**TASK STATEMENT:** Please give the data again exactly, with no line dropped.

**SUPPLIED RECORDS:**
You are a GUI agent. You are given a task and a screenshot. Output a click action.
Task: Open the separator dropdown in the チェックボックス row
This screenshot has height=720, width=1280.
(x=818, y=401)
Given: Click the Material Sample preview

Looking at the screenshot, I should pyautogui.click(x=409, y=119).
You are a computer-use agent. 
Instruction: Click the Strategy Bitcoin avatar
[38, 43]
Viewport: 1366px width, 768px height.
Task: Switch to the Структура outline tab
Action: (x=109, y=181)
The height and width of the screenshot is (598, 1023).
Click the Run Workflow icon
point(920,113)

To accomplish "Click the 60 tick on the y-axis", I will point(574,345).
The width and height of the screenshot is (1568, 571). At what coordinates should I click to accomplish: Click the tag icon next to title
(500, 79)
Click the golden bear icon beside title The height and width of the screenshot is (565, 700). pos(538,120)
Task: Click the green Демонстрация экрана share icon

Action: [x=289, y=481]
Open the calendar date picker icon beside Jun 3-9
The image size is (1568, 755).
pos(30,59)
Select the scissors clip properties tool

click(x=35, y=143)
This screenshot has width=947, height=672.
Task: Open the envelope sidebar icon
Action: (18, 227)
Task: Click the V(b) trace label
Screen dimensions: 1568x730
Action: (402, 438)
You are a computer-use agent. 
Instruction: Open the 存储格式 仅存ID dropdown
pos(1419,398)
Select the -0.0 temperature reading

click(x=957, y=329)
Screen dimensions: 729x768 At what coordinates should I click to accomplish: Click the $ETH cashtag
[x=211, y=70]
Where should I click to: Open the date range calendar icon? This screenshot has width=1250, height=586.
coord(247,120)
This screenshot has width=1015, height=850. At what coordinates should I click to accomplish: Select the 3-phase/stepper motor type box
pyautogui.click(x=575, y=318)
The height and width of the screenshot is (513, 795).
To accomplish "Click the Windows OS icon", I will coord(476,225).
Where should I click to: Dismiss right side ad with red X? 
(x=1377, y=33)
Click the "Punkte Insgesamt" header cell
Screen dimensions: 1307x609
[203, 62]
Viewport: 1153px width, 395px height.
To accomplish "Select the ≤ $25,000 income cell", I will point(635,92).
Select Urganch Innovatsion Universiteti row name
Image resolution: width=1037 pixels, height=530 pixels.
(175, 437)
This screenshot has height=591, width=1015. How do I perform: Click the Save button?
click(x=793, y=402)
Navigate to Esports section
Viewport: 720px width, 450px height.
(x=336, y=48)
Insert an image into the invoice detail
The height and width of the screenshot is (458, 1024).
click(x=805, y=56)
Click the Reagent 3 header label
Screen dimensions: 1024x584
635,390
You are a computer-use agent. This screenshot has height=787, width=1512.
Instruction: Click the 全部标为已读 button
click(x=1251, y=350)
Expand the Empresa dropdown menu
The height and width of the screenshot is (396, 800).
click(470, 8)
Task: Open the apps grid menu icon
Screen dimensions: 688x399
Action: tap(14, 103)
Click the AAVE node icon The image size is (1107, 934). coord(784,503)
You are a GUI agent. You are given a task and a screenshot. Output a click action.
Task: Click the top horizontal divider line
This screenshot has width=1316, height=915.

**EXERCISE ANSWER:**
You are a GUI agent. You are given a task and a screenshot. Output a click action.
Task: Open the separator dropdown in the チェックボックス row
This screenshot has height=720, width=1280.
(x=818, y=401)
Given: Click the Material Sample preview

Looking at the screenshot, I should pyautogui.click(x=409, y=119).
You are a computer-use agent. 
Instruction: Click the Strategy Bitcoin avatar
[38, 43]
Viewport: 1366px width, 768px height.
Task: Switch to the Структура outline tab
Action: (x=109, y=181)
The height and width of the screenshot is (598, 1023).
Click the Run Workflow icon
point(920,113)

To accomplish "Click the 60 tick on the y-axis", I will point(574,345).
The width and height of the screenshot is (1568, 571). At what coordinates should I click to accomplish: Click the tag icon next to title
(500, 79)
Click the golden bear icon beside title The height and width of the screenshot is (565, 700). pos(538,120)
Task: Click the green Демонстрация экрана share icon

Action: [x=289, y=481]
Open the calendar date picker icon beside Jun 3-9
The image size is (1568, 755).
pos(30,59)
Select the scissors clip properties tool

click(x=35, y=143)
This screenshot has width=947, height=672.
Task: Open the envelope sidebar icon
Action: (18, 227)
Task: Click the V(b) trace label
Screen dimensions: 1568x730
Action: (402, 438)
You are a computer-use agent. 
Instruction: Open the 存储格式 仅存ID dropdown
pos(1419,398)
Select the -0.0 temperature reading

click(x=957, y=329)
Screen dimensions: 729x768 At what coordinates should I click to accomplish: Click the $ETH cashtag
[x=211, y=70]
Where should I click to: Open the date range calendar icon? This screenshot has width=1250, height=586.
coord(247,120)
This screenshot has width=1015, height=850. At what coordinates should I click to accomplish: Select the 3-phase/stepper motor type box
pyautogui.click(x=575, y=318)
The height and width of the screenshot is (513, 795).
To accomplish "Click the Windows OS icon", I will coord(476,225).
Where should I click to: Dismiss right side ad with red X? 
(x=1377, y=33)
Click the "Punkte Insgesamt" header cell
Screen dimensions: 1307x609
[203, 62]
Viewport: 1153px width, 395px height.
To accomplish "Select the ≤ $25,000 income cell", I will point(635,92).
Select Urganch Innovatsion Universiteti row name
Image resolution: width=1037 pixels, height=530 pixels.
(175, 437)
This screenshot has height=591, width=1015. How do I perform: Click the Save button?
click(x=793, y=402)
Navigate to Esports section
Viewport: 720px width, 450px height.
(x=336, y=48)
Insert an image into the invoice detail
The height and width of the screenshot is (458, 1024).
click(x=805, y=56)
Click the Reagent 3 header label
Screen dimensions: 1024x584
635,390
You are a computer-use agent. This screenshot has height=787, width=1512.
Instruction: Click the 全部标为已读 button
click(x=1251, y=350)
Expand the Empresa dropdown menu
The height and width of the screenshot is (396, 800).
click(470, 8)
Task: Open the apps grid menu icon
Screen dimensions: 688x399
Action: tap(14, 103)
Click the AAVE node icon The image size is (1107, 934). coord(784,503)
You are a GUI agent. You are given a task and a screenshot. Output a click action.
Task: Click the top horizontal divider line
This screenshot has width=1316, height=915.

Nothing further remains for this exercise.